"Any time you change the body's circadian clock even by something seemingly as small as an hour, it really throws off all the hormones and cellular clocks in your body," says sleep expert Shelby Harris, PsyD, author of The Women’s Guide to Overcoming Insomnia. "Our biological clocks are so well set that even an hour's difference in light exposure can create changes in the body, making for greater sleepiness in the morning and insomnia at bedtime at the Daylight Savings change. We see major spikes in car accidents and hear attacks in the first few days after the time change, and it can often take upwards of five to seven days to adjust fully to the new time, light, and clocks."
Okay, by next Monday I'll be able to get out of bed without Daylight Savings Time sleep problems. Chill. But is there any way to expedite this process?

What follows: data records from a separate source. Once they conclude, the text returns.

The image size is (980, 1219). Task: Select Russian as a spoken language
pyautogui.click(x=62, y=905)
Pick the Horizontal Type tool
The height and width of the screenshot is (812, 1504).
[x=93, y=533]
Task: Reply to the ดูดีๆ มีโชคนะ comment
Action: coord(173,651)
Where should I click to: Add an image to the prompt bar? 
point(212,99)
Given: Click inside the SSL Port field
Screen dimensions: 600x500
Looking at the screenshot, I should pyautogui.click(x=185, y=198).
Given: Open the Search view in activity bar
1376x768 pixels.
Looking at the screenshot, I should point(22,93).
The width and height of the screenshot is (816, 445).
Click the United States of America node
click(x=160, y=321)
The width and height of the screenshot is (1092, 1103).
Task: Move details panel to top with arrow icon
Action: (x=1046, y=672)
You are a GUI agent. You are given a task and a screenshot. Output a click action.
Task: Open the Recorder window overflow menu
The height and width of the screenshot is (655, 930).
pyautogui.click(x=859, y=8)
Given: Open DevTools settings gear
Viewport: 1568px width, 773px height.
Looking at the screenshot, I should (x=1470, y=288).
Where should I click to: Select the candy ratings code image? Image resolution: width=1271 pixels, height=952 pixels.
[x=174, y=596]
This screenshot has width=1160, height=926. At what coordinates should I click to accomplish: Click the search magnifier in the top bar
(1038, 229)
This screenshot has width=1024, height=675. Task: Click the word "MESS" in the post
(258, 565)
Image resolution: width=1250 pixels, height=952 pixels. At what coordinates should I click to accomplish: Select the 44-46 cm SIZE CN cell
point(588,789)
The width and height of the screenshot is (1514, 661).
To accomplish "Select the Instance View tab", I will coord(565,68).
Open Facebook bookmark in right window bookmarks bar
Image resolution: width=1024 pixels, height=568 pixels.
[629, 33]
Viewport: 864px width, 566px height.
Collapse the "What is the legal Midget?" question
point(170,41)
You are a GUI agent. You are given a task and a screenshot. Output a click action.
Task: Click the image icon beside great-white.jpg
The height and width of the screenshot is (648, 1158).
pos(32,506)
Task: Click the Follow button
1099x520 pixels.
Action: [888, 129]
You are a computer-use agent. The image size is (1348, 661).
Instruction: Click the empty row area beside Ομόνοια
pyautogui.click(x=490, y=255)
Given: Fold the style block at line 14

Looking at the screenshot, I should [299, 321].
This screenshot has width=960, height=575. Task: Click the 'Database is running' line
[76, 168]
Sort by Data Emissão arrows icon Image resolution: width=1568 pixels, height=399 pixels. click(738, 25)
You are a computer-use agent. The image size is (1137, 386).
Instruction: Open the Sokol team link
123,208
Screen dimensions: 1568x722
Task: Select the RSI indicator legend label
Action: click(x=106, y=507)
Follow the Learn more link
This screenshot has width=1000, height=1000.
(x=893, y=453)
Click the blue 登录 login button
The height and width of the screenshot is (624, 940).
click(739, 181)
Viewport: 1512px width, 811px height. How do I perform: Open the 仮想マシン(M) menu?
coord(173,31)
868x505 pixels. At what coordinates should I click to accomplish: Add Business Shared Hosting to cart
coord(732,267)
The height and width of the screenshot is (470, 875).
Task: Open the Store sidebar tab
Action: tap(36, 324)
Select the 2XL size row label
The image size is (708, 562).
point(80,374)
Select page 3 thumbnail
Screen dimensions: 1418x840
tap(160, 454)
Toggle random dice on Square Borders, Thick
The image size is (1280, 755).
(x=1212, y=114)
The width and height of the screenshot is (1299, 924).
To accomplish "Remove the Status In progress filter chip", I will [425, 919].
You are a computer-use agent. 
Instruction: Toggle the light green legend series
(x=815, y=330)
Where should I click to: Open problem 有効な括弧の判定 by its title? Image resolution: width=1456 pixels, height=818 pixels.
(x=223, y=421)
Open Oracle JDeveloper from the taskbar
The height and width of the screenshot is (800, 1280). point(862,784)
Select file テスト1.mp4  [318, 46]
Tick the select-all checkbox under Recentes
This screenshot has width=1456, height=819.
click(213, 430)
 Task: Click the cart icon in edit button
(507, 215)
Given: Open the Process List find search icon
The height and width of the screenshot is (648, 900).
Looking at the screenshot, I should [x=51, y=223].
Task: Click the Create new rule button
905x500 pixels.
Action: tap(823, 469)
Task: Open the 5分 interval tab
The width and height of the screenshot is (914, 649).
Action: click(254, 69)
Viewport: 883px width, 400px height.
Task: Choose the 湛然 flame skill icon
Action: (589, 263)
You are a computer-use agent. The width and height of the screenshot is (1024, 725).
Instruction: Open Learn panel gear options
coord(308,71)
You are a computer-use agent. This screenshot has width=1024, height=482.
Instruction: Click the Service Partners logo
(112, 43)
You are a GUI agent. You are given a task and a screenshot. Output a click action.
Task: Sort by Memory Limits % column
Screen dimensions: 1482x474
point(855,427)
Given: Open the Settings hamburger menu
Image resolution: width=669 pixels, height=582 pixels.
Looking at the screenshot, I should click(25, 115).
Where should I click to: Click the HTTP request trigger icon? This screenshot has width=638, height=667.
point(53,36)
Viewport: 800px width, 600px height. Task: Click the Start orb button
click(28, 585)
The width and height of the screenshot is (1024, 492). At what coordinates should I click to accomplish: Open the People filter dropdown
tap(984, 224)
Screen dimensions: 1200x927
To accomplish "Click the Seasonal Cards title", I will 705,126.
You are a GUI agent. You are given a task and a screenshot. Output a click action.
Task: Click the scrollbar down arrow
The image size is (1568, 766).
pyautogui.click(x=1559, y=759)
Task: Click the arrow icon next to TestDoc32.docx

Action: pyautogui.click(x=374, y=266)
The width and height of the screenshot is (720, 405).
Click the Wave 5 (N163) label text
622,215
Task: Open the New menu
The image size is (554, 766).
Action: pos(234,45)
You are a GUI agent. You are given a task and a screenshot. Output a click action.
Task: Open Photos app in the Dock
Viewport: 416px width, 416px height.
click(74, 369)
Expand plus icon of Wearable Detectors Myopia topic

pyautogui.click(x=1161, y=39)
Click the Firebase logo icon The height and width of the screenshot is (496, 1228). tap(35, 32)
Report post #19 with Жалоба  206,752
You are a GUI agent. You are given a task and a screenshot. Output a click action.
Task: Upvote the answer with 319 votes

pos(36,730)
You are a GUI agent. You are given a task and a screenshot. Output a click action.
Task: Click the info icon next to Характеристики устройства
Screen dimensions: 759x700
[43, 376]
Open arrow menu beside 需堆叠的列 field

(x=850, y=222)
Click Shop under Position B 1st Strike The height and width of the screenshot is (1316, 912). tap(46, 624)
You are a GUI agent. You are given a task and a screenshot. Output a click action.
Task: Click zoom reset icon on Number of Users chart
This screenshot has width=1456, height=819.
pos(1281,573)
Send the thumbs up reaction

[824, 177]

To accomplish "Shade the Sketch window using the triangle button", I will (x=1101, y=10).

"In the coming few weeks, get as much daylight as you can—especially given that so many of us are stuck indoors nowadays due to the current news cycle," says Dr. Harris. "Take a walk during the day, even spending your lunch break outdoors for 20 minutes can boost your mood and energy levels. Exercising with 20-30 minutes of aerobics is helpful as well, especially four to six hours before bedtime. Limit exercise within 3 hours of bedtime." Hopefully allowing yourself to breathe and embrace the light will ease the time adjustment. Hell, maybe a quick walk outside can put a smile on your face after a nightmare morning.
And if that doesn't cut it, be smart and don't retire your SAD lamps just yet. "Finally, with the newfound darkness in the morning, many people find a dawn simulator alarm clock to be useful right now until the sun finds its way to earlier hours," says Dr. Harris.
This way, you'll always be able to wake up on the bright side... even if it still comes with a bit of early morning chaos.